Directions for this task => Give the records back in full, exactly as they read.
===== Information =====
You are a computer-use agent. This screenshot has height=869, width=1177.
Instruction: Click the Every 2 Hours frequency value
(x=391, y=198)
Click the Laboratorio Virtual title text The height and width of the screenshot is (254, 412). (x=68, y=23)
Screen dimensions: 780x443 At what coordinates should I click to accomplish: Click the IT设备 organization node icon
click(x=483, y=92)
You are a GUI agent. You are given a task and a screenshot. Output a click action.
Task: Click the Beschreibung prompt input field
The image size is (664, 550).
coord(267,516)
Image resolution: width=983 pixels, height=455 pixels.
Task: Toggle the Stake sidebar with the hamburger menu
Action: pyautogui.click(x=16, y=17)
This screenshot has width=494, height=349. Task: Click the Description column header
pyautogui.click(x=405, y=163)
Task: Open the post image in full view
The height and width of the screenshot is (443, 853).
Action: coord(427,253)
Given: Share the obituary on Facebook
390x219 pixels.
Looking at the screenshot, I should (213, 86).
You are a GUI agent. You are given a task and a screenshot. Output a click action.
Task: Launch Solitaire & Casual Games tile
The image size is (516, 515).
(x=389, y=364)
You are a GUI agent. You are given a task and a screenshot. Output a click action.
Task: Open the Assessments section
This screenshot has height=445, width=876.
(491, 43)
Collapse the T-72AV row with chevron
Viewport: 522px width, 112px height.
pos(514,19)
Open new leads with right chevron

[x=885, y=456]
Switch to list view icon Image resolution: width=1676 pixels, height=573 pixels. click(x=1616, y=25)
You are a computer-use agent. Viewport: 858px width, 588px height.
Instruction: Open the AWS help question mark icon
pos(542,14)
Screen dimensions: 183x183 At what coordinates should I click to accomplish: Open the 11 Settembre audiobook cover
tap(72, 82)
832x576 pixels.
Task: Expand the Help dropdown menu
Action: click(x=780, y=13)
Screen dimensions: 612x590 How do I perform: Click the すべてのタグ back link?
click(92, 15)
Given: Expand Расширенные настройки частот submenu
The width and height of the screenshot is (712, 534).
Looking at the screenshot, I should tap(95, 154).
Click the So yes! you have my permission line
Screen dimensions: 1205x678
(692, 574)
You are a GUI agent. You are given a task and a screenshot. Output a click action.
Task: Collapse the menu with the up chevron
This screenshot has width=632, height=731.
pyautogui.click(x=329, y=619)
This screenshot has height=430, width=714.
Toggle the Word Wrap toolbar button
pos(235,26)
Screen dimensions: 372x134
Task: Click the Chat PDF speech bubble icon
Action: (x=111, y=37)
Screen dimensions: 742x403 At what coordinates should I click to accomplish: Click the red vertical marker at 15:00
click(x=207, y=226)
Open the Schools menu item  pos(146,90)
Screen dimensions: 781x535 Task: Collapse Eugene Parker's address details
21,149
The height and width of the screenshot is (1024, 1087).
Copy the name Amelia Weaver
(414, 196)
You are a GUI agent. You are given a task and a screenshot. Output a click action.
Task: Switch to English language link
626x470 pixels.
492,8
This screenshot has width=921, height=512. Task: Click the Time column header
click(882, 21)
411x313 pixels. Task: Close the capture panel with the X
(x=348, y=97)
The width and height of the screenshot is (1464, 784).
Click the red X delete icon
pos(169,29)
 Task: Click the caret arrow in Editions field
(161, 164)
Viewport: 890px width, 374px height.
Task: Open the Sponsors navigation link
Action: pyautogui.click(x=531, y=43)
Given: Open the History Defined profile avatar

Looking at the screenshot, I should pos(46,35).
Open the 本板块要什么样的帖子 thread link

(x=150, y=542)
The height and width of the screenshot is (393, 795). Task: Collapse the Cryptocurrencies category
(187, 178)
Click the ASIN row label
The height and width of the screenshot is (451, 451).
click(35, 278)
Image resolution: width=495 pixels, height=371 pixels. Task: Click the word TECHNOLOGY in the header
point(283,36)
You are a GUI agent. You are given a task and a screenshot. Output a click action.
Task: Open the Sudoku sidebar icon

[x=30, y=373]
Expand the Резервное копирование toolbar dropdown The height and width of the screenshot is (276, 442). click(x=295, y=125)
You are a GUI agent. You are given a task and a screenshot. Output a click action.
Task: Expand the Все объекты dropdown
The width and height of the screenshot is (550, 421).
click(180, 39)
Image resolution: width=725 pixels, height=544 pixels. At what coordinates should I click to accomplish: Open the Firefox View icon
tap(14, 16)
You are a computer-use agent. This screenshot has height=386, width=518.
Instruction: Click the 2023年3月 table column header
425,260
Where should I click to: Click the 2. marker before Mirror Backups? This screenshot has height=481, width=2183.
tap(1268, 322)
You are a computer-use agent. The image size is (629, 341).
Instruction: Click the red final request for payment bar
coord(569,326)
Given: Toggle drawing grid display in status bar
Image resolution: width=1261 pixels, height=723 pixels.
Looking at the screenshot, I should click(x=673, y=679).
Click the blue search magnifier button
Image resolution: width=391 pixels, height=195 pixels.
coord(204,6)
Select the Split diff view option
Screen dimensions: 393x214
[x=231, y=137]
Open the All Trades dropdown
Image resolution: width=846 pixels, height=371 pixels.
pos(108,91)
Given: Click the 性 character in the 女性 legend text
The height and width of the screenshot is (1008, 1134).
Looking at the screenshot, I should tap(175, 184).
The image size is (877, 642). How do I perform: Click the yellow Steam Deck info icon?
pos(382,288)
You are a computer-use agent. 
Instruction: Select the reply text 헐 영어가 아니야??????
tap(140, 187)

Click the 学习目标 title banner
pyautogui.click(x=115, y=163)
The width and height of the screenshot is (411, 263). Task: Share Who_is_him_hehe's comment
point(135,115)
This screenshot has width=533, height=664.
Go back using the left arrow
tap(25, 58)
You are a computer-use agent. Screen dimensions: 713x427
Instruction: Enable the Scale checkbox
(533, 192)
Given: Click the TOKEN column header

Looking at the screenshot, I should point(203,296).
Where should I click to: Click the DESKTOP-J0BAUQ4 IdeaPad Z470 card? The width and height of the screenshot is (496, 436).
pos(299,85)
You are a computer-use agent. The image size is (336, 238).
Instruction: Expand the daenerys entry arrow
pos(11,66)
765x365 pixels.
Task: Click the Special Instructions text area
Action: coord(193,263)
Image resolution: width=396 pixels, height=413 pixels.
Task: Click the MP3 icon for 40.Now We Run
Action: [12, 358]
=====
Finished exercise =>
You are a computer-use agent. This screenshot has height=869, width=1177.
Instruction: Click the Every 2 Hours frequency value
(x=391, y=198)
Click the Laboratorio Virtual title text The height and width of the screenshot is (254, 412). (x=68, y=23)
Screen dimensions: 780x443 At what coordinates should I click to accomplish: Click the IT设备 organization node icon
click(x=483, y=92)
You are a GUI agent. You are given a task and a screenshot. Output a click action.
Task: Click the Beschreibung prompt input field
The image size is (664, 550).
coord(267,516)
Image resolution: width=983 pixels, height=455 pixels.
Task: Toggle the Stake sidebar with the hamburger menu
Action: pyautogui.click(x=16, y=17)
This screenshot has width=494, height=349. Task: Click the Description column header
pyautogui.click(x=405, y=163)
Task: Open the post image in full view
The height and width of the screenshot is (443, 853).
Action: coord(427,253)
Given: Share the obituary on Facebook
390x219 pixels.
Looking at the screenshot, I should (213, 86).
You are a GUI agent. You are given a task and a screenshot. Output a click action.
Task: Launch Solitaire & Casual Games tile
The image size is (516, 515).
(x=389, y=364)
You are a GUI agent. You are given a task and a screenshot. Output a click action.
Task: Open the Assessments section
This screenshot has height=445, width=876.
(491, 43)
Collapse the T-72AV row with chevron
Viewport: 522px width, 112px height.
pos(514,19)
Open new leads with right chevron

[x=885, y=456]
Switch to list view icon Image resolution: width=1676 pixels, height=573 pixels. click(x=1616, y=25)
You are a computer-use agent. Viewport: 858px width, 588px height.
Instruction: Open the AWS help question mark icon
pos(542,14)
Screen dimensions: 183x183 At what coordinates should I click to accomplish: Open the 11 Settembre audiobook cover
tap(72, 82)
832x576 pixels.
Task: Expand the Help dropdown menu
Action: click(x=780, y=13)
Screen dimensions: 612x590 How do I perform: Click the すべてのタグ back link?
click(92, 15)
Given: Expand Расширенные настройки частот submenu
The width and height of the screenshot is (712, 534).
Looking at the screenshot, I should tap(95, 154).
Click the So yes! you have my permission line
Screen dimensions: 1205x678
(692, 574)
You are a GUI agent. You are given a task and a screenshot. Output a click action.
Task: Collapse the menu with the up chevron
This screenshot has width=632, height=731.
pyautogui.click(x=329, y=619)
This screenshot has height=430, width=714.
Toggle the Word Wrap toolbar button
pos(235,26)
Screen dimensions: 372x134
Task: Click the Chat PDF speech bubble icon
Action: (x=111, y=37)
Screen dimensions: 742x403 At what coordinates should I click to accomplish: Click the red vertical marker at 15:00
click(x=207, y=226)
Open the Schools menu item  pos(146,90)
Screen dimensions: 781x535 Task: Collapse Eugene Parker's address details
21,149
The height and width of the screenshot is (1024, 1087).
Copy the name Amelia Weaver
(414, 196)
You are a GUI agent. You are given a task and a screenshot. Output a click action.
Task: Switch to English language link
626x470 pixels.
492,8
This screenshot has width=921, height=512. Task: Click the Time column header
click(882, 21)
411x313 pixels. Task: Close the capture panel with the X
(x=348, y=97)
The width and height of the screenshot is (1464, 784).
Click the red X delete icon
pos(169,29)
 Task: Click the caret arrow in Editions field
(161, 164)
Viewport: 890px width, 374px height.
Task: Open the Sponsors navigation link
Action: pyautogui.click(x=531, y=43)
Given: Open the History Defined profile avatar

Looking at the screenshot, I should pos(46,35).
Open the 本板块要什么样的帖子 thread link

(x=150, y=542)
The height and width of the screenshot is (393, 795). Task: Collapse the Cryptocurrencies category
(187, 178)
Click the ASIN row label
The height and width of the screenshot is (451, 451).
click(35, 278)
Image resolution: width=495 pixels, height=371 pixels. Task: Click the word TECHNOLOGY in the header
point(283,36)
You are a GUI agent. You are given a task and a screenshot. Output a click action.
Task: Open the Sudoku sidebar icon

[x=30, y=373]
Expand the Резервное копирование toolbar dropdown The height and width of the screenshot is (276, 442). click(x=295, y=125)
You are a GUI agent. You are given a task and a screenshot. Output a click action.
Task: Expand the Все объекты dropdown
The width and height of the screenshot is (550, 421).
click(180, 39)
Image resolution: width=725 pixels, height=544 pixels. At what coordinates should I click to accomplish: Open the Firefox View icon
tap(14, 16)
You are a computer-use agent. This screenshot has height=386, width=518.
Instruction: Click the 2023年3月 table column header
425,260
Where should I click to: Click the 2. marker before Mirror Backups? This screenshot has height=481, width=2183.
tap(1268, 322)
You are a computer-use agent. The image size is (629, 341).
Instruction: Click the red final request for payment bar
coord(569,326)
Given: Toggle drawing grid display in status bar
Image resolution: width=1261 pixels, height=723 pixels.
Looking at the screenshot, I should click(x=673, y=679).
Click the blue search magnifier button
Image resolution: width=391 pixels, height=195 pixels.
coord(204,6)
Select the Split diff view option
Screen dimensions: 393x214
[x=231, y=137]
Open the All Trades dropdown
Image resolution: width=846 pixels, height=371 pixels.
pos(108,91)
Given: Click the 性 character in the 女性 legend text
The height and width of the screenshot is (1008, 1134).
Looking at the screenshot, I should tap(175, 184).
The image size is (877, 642). How do I perform: Click the yellow Steam Deck info icon?
pos(382,288)
You are a computer-use agent. 
Instruction: Select the reply text 헐 영어가 아니야??????
tap(140, 187)

Click the 学习目标 title banner
pyautogui.click(x=115, y=163)
The width and height of the screenshot is (411, 263). Task: Share Who_is_him_hehe's comment
point(135,115)
This screenshot has width=533, height=664.
Go back using the left arrow
tap(25, 58)
You are a computer-use agent. Screen dimensions: 713x427
Instruction: Enable the Scale checkbox
(533, 192)
Given: Click the TOKEN column header

Looking at the screenshot, I should point(203,296).
Where should I click to: Click the DESKTOP-J0BAUQ4 IdeaPad Z470 card? The width and height of the screenshot is (496, 436).
pos(299,85)
You are a computer-use agent. The image size is (336, 238).
Instruction: Expand the daenerys entry arrow
pos(11,66)
765x365 pixels.
Task: Click the Special Instructions text area
Action: coord(193,263)
Image resolution: width=396 pixels, height=413 pixels.
Task: Click the MP3 icon for 40.Now We Run
Action: [12, 358]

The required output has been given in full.